(Exercise): With pictures left out, only the lines from the one containing "Click the red progress segment of timeline" through the end of the records should be reproduced exactly, please.

(Available records):
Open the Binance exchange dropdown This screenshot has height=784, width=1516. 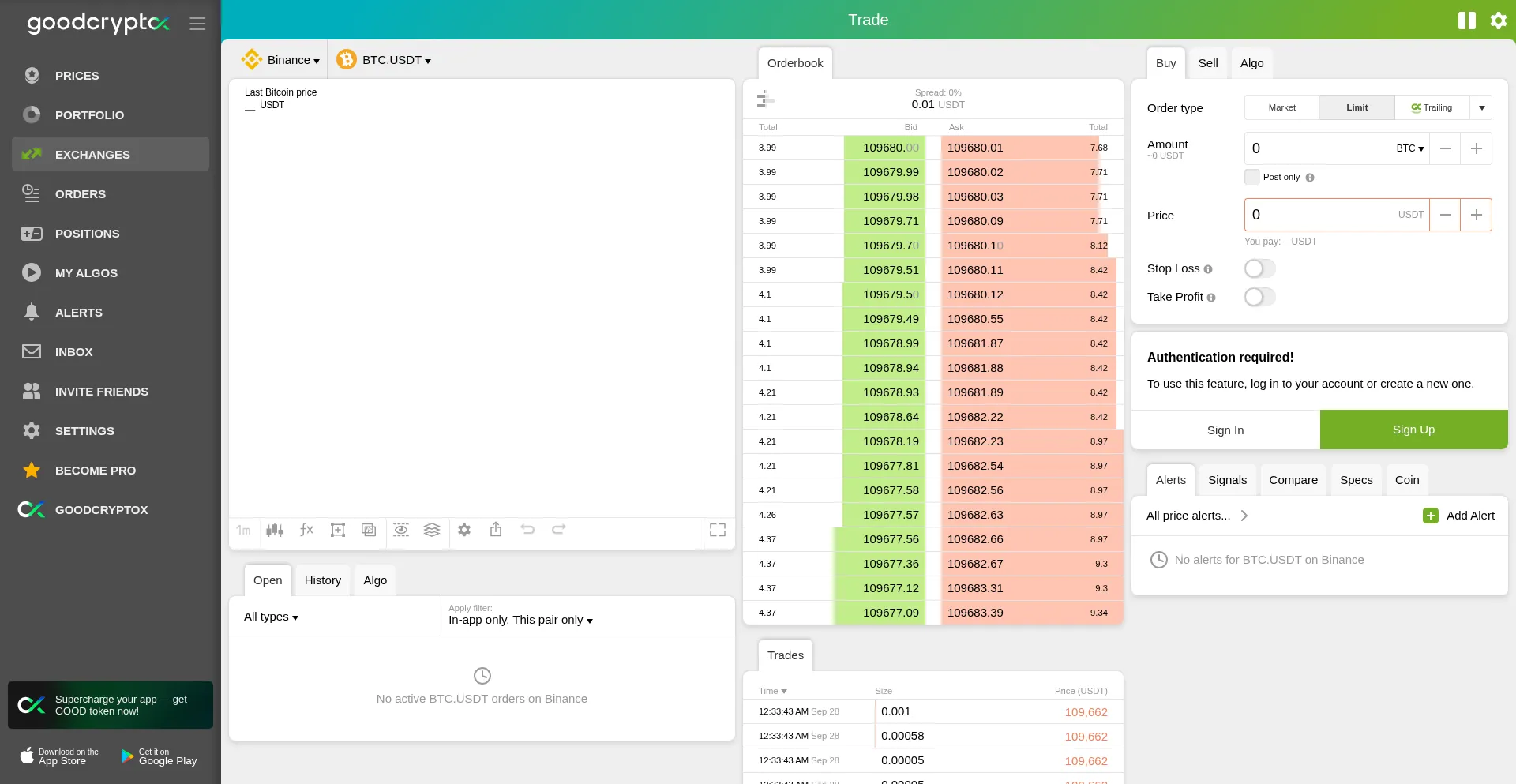click(x=281, y=60)
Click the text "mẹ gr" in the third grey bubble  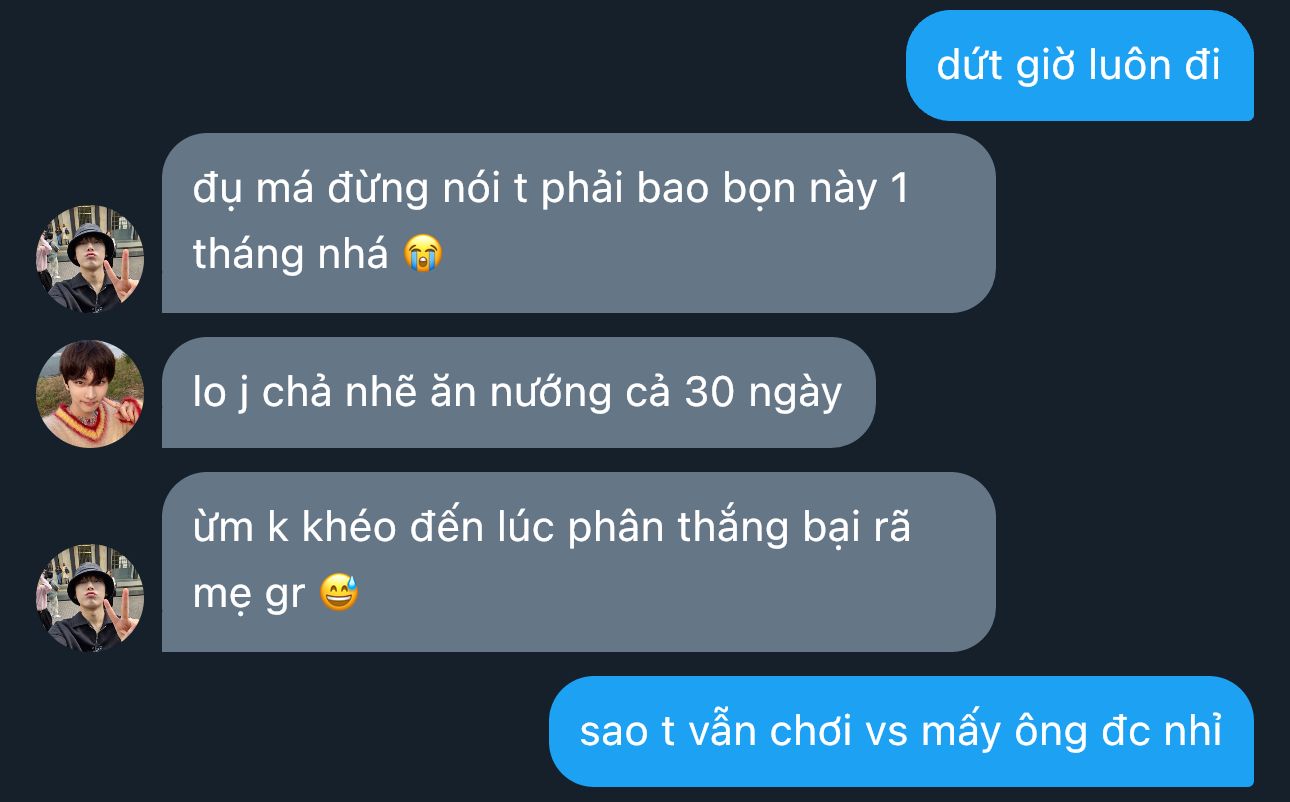coord(249,596)
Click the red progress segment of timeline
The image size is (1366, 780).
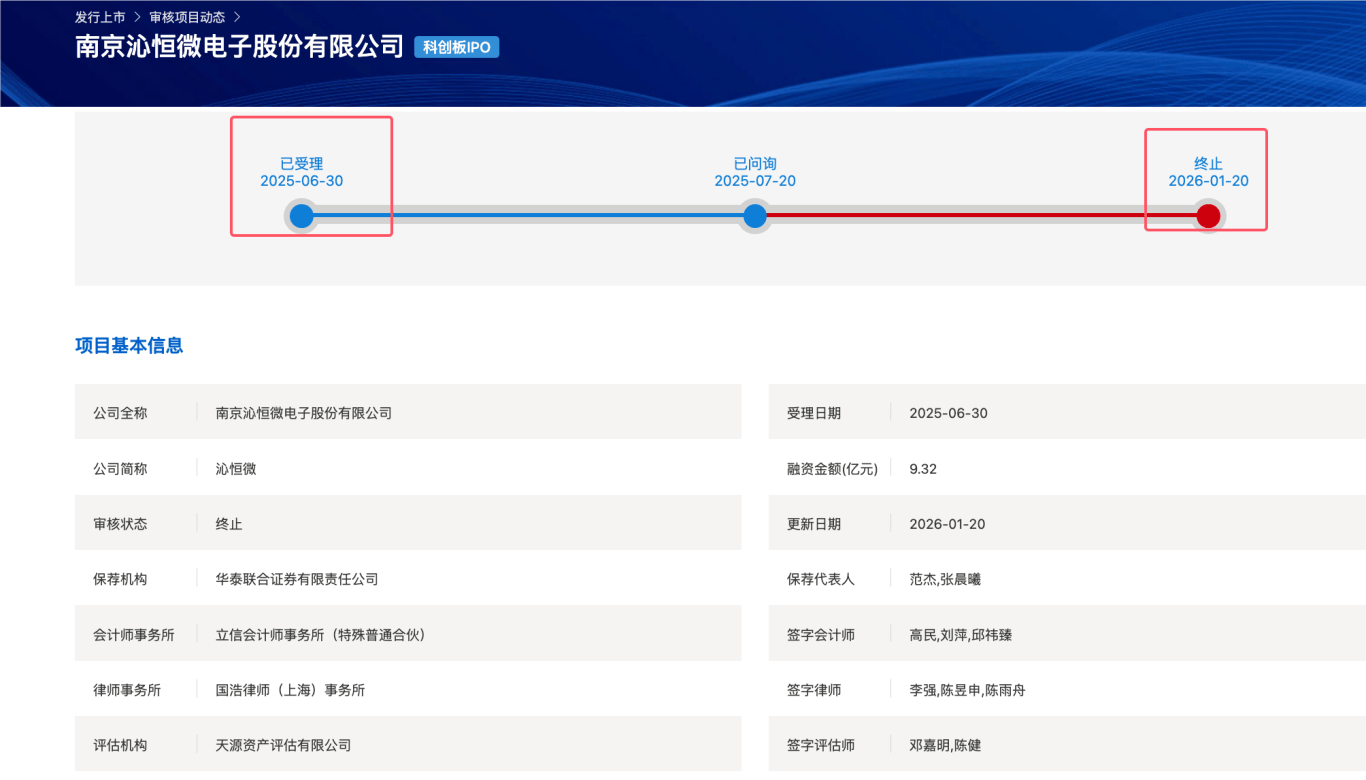(x=980, y=215)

(Expected answer):
Click the red progress segment of timeline
The image size is (1366, 780).
(x=980, y=215)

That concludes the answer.